Concerning priests, the Second Vatican Council stated in Lumen Gentium (No. 28):
''The divinely established ecclesiastical ministry is exercised on different levels by those who from antiquity have been called bishops, priests, and deacons. Although priests do not possess the highest degree of the priesthood, and although they are dependent on the bishops in the exercise of their power, they are nevertheless united with the bishops in sacerdotal dignity. By the power of the sacrament of orders, and in the image of Christ the eternal High Priest (Heb 5:1-10; 7:24; 9:11-28), they are consecrated to preach the Gospel, shepherd the faithful, and celebrate divine worship as true priests of the New Testament.

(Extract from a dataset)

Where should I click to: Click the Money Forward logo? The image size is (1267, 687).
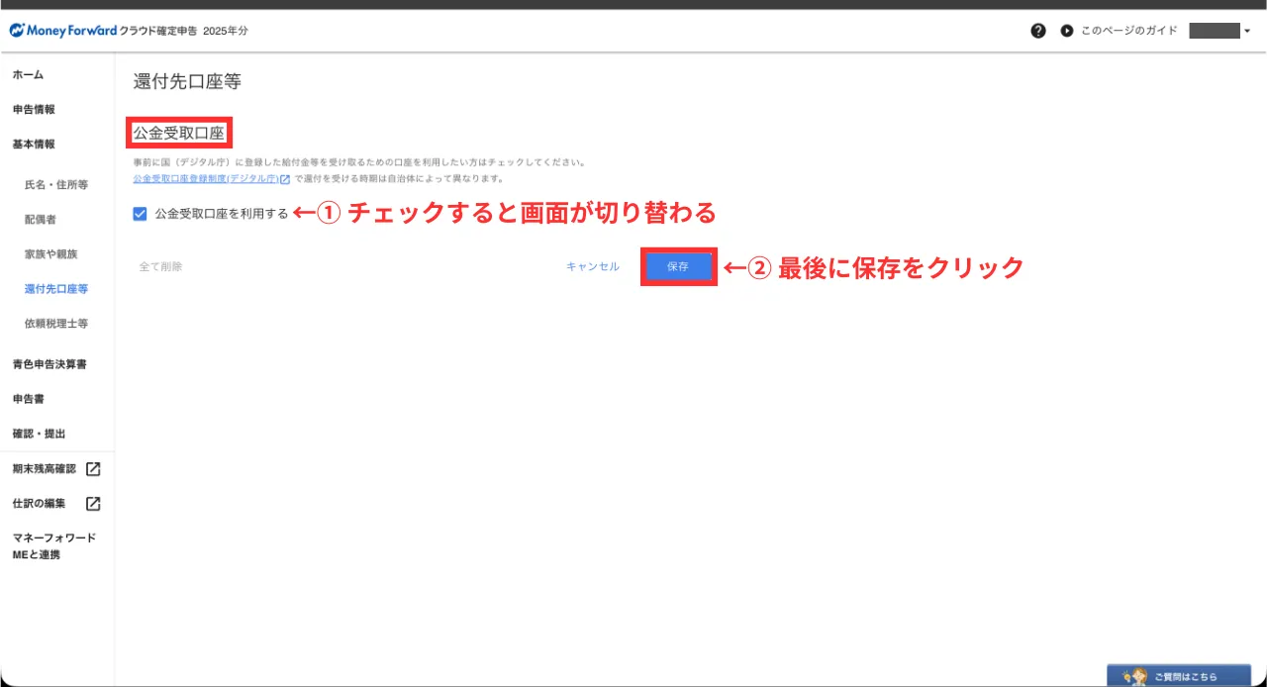point(63,31)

''Priests, prudent cooperators with the episcopal order as well as its aides and instruments, are called to serve the People of God. They constitute one priesthood with their bishop, although that priesthood is comprised of different functions.''
In the ordination of a priest of Roman rite, the essential matter is the imposition of hands on the heads of those being ordained by the ordaining bishop. The essential form is the accompanying prayer in the preface of the ordination ceremony. Other elements in the rite are the presentation of the implements of sacrifice -- the chalice containing the wine and the paten containing a host - with accompanying prayers.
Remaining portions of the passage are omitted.